To resolve these issues, we think we need to think about overhauling the CheckUser extension. That overhaul should also be an opportunity to make the extension work with all the new features and the new code MediaWiki has at its current state. We can also take this opportunity to gather opinions from CheckUsers on which new functions the new CheckUser extension should have, etc.

Features needed:

  • Sorting the results by IP (to make it easier to find common IP "ranges") as well as by time (currently, only the latter is supported).
  • Getting a list of distinct user agents (UAs) used by a user.
    • In fact, the "get IPs" function should be replaced by a "get summary" page which shows to you distinct IPs (sortable by time or by IP), distinct UAs (sortable by time or UA), and distinct IP-UA combinations (sorted by time or by IP).
  • Providing additional information about UAs. Something like http://useragentstring.com/ or similar websites, would be the minimum. In the ideal world, the CheckUser tool should analyze the UA and show detailed information like:
    • What browser, OS, etc. does the UA represent
    • What year and month was that particular browser version released, and what year and month was a next version released (I find the date at which a user upgrades their browser a good clue for matching accounts or rejecting their similarity)
    • Does it look like a valid or a forged UA?
  • Providing additional information about IPs. For example, IP's ISP, its country, and the ISP's range.

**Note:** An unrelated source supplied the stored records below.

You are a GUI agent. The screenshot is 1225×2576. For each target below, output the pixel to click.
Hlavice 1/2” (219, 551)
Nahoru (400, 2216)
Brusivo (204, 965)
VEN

Of course this information changes over time, and is not publicly and freely available. However, the CheckUser code should be modified such that you could "extend" it by providing a CSV file containing IP-to-country and/or IP-to-ISP mappings. That way, we don't need to publish such a mapping as part of the code, but major users of the CheckUser tool such as WMF can pay for proprietary mappings and use them for their wiki.
  • For the IP->users view, have possibility to bulk block users and/or delete all their page creations.
  • Some kind of "open all in new tabs" at different places.